ハジメはどうせフューレンの街でミュウって言う子供を拾っただろうから後数時間もすればホルアドに来るだろう。その間にベルには生成魔法を覚えてもらって、俺は90階層へと向かう。恵里の救出だ。迷うって?ああ、ちゃんと地図を見ながら行けば大丈夫。地球でそのレベルに達するまでどれだけ恵里に迷惑をかけたか……

 

 

正直に言おう。100階層までの魔物弱すぎない?ラットマンとかロックマウントとか撫でるだけで死んだんだが??ベルも退屈そうだしここから地面打ち抜いても良いんじゃないかと思うが、この辺りはまだ冒険者も来るだろうから出来ない。

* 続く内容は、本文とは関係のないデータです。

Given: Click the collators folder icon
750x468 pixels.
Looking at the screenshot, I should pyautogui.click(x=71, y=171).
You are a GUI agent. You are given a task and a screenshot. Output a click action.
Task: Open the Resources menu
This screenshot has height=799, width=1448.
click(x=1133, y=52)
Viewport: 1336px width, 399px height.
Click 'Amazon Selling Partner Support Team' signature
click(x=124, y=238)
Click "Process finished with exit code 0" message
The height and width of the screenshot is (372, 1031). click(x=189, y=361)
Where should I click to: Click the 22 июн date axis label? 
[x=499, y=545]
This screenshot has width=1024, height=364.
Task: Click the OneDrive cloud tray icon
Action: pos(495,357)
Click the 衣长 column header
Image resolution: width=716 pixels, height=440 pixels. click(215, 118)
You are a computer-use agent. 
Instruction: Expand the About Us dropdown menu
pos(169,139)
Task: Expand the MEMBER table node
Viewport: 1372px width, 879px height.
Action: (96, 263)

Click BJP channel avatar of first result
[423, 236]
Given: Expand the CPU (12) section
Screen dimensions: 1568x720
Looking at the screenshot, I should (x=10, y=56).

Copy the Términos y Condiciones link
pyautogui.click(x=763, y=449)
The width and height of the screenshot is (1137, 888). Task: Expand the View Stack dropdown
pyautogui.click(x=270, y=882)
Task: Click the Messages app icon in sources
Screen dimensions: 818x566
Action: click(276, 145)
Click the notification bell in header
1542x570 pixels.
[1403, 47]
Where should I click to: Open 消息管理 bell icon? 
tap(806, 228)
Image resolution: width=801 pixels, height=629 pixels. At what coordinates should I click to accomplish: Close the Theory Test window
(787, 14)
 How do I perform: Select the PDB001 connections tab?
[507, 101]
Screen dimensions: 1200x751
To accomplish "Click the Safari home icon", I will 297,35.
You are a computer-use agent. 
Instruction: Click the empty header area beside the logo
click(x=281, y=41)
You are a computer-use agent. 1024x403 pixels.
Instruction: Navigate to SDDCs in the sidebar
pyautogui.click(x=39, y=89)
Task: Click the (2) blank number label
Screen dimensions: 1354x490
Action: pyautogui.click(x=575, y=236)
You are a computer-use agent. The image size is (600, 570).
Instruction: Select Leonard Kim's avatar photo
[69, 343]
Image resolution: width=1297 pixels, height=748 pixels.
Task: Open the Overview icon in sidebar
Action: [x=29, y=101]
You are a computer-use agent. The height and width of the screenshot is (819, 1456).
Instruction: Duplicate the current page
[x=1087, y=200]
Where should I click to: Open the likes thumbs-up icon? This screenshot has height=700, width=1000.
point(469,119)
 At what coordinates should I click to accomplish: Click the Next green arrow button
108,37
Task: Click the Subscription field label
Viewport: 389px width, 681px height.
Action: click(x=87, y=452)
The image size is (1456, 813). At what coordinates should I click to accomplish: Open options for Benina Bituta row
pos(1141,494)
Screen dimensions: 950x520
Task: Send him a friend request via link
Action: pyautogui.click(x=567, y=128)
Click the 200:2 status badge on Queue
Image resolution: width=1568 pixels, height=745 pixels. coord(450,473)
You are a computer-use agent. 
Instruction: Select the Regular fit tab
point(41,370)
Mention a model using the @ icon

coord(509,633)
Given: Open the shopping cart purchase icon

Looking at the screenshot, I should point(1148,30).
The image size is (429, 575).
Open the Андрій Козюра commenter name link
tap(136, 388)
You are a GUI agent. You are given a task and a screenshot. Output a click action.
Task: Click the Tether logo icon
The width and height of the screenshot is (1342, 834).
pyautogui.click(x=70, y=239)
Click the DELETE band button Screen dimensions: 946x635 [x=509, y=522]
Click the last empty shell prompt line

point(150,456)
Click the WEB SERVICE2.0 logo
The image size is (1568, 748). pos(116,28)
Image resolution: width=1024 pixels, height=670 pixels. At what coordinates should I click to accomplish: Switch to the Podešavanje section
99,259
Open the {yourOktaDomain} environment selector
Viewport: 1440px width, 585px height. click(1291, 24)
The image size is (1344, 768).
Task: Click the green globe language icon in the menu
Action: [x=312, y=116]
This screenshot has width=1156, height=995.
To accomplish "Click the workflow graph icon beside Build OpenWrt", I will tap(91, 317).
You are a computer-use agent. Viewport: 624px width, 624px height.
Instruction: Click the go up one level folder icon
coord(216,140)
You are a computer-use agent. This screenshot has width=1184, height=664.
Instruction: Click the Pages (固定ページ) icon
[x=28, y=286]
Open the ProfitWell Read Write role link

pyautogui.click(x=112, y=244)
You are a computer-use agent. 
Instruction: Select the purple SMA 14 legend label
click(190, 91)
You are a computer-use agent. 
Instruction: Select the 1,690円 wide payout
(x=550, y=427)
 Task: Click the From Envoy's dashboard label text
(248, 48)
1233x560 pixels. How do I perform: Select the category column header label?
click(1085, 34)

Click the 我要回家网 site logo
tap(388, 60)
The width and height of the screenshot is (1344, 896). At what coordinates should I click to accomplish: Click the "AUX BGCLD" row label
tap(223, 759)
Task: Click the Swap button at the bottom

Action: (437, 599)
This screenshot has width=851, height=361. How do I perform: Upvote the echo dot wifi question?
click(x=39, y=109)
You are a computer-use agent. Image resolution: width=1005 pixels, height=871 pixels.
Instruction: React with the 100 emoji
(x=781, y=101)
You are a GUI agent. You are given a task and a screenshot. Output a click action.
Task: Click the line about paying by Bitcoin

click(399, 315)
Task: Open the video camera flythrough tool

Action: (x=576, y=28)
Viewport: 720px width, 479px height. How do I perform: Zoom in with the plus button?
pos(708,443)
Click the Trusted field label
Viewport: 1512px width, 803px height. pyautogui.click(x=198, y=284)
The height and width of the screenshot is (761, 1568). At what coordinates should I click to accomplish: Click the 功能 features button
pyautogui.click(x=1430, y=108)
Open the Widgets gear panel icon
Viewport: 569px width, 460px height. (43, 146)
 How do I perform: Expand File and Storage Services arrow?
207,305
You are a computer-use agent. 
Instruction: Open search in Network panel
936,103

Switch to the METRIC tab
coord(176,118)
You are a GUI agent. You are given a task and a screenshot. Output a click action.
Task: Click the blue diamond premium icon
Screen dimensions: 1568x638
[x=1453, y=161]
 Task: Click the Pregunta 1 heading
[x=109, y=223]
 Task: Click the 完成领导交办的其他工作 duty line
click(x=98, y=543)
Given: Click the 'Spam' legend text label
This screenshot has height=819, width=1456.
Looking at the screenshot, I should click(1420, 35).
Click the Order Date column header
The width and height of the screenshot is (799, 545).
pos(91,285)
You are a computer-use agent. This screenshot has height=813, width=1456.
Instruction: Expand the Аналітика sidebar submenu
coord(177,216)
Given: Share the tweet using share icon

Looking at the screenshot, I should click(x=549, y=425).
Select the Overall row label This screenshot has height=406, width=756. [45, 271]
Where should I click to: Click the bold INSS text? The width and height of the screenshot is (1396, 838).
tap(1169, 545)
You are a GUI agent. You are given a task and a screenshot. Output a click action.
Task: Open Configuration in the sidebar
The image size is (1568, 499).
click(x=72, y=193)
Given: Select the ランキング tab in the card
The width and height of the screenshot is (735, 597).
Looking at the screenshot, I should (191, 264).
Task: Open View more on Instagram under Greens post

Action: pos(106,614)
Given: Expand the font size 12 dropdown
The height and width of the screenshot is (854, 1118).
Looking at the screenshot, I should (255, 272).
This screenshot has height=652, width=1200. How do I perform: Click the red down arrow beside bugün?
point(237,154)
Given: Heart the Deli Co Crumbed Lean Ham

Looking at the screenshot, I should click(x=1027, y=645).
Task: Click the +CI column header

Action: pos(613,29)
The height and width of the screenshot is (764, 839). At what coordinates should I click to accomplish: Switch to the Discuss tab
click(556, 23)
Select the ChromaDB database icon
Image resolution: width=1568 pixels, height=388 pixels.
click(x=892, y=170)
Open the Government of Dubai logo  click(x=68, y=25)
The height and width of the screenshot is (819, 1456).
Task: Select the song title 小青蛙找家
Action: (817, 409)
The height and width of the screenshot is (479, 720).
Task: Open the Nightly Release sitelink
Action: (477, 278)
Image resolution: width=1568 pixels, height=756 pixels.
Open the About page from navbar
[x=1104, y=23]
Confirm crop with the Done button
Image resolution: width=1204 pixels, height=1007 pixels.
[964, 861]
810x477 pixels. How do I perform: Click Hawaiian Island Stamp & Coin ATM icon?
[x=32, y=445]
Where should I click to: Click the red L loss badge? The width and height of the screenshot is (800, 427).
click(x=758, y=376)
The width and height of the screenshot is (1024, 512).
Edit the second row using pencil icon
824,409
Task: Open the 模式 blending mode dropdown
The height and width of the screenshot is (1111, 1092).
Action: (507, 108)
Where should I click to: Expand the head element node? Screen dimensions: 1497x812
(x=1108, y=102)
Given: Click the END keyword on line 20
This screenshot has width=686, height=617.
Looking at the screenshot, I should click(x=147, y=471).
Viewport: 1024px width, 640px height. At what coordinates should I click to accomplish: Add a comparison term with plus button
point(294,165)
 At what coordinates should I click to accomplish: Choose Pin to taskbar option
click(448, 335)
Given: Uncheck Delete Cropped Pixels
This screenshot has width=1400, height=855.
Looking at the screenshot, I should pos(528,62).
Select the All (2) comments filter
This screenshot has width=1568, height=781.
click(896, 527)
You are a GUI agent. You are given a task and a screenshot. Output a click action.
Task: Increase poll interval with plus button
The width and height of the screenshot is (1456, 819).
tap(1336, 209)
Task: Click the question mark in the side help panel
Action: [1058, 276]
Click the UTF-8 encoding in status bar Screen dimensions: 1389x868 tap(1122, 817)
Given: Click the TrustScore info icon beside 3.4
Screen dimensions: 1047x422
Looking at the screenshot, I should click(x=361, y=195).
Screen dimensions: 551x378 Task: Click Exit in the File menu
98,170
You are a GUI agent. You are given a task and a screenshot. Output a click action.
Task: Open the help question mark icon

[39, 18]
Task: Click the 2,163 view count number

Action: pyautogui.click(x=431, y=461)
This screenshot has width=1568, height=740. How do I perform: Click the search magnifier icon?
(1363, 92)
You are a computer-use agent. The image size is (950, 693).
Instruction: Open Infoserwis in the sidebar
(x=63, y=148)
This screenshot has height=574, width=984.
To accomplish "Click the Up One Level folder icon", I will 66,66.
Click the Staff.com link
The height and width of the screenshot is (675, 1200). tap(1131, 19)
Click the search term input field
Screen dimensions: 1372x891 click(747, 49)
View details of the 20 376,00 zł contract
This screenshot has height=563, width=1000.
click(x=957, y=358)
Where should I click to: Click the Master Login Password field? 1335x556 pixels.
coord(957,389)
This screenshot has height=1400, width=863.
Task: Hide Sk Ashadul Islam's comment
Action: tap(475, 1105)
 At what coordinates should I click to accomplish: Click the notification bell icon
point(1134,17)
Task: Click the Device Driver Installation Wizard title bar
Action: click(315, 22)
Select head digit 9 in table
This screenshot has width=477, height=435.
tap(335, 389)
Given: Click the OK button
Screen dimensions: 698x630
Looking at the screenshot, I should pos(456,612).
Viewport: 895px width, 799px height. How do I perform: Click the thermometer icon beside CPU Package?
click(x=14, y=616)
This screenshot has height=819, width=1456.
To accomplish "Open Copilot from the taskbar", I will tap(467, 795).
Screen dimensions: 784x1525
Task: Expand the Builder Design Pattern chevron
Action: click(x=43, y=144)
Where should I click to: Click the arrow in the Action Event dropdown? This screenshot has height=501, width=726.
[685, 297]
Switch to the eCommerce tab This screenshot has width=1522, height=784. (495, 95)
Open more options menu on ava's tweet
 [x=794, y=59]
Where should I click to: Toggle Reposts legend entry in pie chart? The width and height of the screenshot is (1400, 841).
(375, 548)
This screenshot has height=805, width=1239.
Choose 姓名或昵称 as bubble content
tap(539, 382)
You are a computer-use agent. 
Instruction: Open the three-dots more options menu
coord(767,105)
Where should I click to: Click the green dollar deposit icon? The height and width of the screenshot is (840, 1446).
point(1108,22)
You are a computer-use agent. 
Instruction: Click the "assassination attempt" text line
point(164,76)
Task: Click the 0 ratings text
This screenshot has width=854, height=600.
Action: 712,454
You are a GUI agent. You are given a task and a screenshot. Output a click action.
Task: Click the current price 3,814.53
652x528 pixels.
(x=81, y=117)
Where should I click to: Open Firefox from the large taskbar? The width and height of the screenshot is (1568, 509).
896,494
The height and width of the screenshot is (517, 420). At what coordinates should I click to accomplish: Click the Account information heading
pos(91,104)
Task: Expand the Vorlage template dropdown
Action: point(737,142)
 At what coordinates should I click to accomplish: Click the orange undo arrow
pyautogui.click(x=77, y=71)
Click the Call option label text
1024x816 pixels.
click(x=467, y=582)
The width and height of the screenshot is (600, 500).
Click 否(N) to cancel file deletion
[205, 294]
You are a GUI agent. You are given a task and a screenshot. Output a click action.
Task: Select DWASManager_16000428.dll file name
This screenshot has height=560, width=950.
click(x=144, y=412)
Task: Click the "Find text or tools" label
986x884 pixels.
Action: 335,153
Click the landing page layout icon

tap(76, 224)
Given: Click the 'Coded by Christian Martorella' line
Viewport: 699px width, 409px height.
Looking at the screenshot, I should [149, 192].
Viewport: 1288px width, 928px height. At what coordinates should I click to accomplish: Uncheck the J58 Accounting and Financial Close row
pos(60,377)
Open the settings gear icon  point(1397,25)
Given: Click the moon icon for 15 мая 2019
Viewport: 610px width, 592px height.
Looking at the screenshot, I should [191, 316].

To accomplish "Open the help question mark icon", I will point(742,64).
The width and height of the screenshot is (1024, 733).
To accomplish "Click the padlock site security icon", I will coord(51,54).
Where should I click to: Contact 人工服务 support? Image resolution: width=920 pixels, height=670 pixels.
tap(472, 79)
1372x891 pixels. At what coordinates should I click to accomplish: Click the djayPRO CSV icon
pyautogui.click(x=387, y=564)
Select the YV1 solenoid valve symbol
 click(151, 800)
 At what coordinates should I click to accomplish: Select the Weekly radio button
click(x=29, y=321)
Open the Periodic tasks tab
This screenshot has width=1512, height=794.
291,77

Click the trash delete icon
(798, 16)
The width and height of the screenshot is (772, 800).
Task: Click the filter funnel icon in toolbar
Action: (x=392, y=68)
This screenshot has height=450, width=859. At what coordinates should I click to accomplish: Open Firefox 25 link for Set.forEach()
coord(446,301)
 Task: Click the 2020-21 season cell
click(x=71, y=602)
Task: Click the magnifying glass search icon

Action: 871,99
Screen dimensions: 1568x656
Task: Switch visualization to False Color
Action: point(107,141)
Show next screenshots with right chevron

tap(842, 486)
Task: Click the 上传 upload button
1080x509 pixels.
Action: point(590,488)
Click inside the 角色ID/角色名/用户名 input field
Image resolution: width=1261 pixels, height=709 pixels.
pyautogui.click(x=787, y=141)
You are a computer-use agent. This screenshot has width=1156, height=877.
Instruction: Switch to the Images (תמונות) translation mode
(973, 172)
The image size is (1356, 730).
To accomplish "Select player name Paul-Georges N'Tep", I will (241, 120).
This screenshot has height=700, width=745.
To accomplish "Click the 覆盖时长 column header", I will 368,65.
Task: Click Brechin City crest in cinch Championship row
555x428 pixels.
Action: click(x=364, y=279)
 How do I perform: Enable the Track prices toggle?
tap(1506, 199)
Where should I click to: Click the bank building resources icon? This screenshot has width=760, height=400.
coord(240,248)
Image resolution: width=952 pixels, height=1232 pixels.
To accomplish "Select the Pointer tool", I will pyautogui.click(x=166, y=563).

とりあえず22階層まで来た俺達は、事故で触らないように厳重に取り締まられてる件のグランツ鉱石を触って55階層に飛んだ。

 

 

「これが……主様を奈落に突き落とした魔物ですか……そこまでの覇気は感じられませんが」

 

「周りに事情を知らないクラスメイトが沢山いたからな。現にこうやって今も人の姿だろう?」

 

「なるほど」

 

「じゃあベル、やれ」

 

「はい、『分解』」

 

「グォォオオオオオ!?!?!?」

 

 

哀れ、ベヒモスとトラウムソルジャー達。魔法陣から出て着てすぐに分解されてしまった……でも仕方がないんだ、ちゃんとベルが倒さないと攻略したという判定にならないかもしれない……これは必要経費なのだよベヒモス君。どうせすぐリスポーンするから良いだろ。

 

 

「………ナイスだ。じゃあ次はここを飛び降りるぞ。大丈夫、ステータスが平均10ちょっとしか無かったハジメが落ちて運良く死ななかった程度だ。俺達ならどうということはない」

 

「はい、行きましょうか主様」

 

 

そして躊躇無く飛び込む俺達。一応簡易的な火で灯りを確保しているため穴などに気をつけて地面を待っていると意外にも30分程度で地面についた。

 

 

「さて……じゃあベル、健闘を祈る」

 

「ちょうど良い時間で迎えにいくからオスカーの屋敷でゆっくりしていると良い。まあ上に向けて分解しながら飛んできても構わないが……」

 

「いえ、主様にお任せします。お気をつけて」

 

 

そういうとベルは時短の為か翼を広げて勢い良くジャンプし……

 

 

「へみゅ!?……おっふ」

 

「べ、ベルゥゥゥゥゥ!?!?!?」

 

 

やはり洞窟、もちろん天井は低い為思いっきり頭をぶつけてベルは倒れた。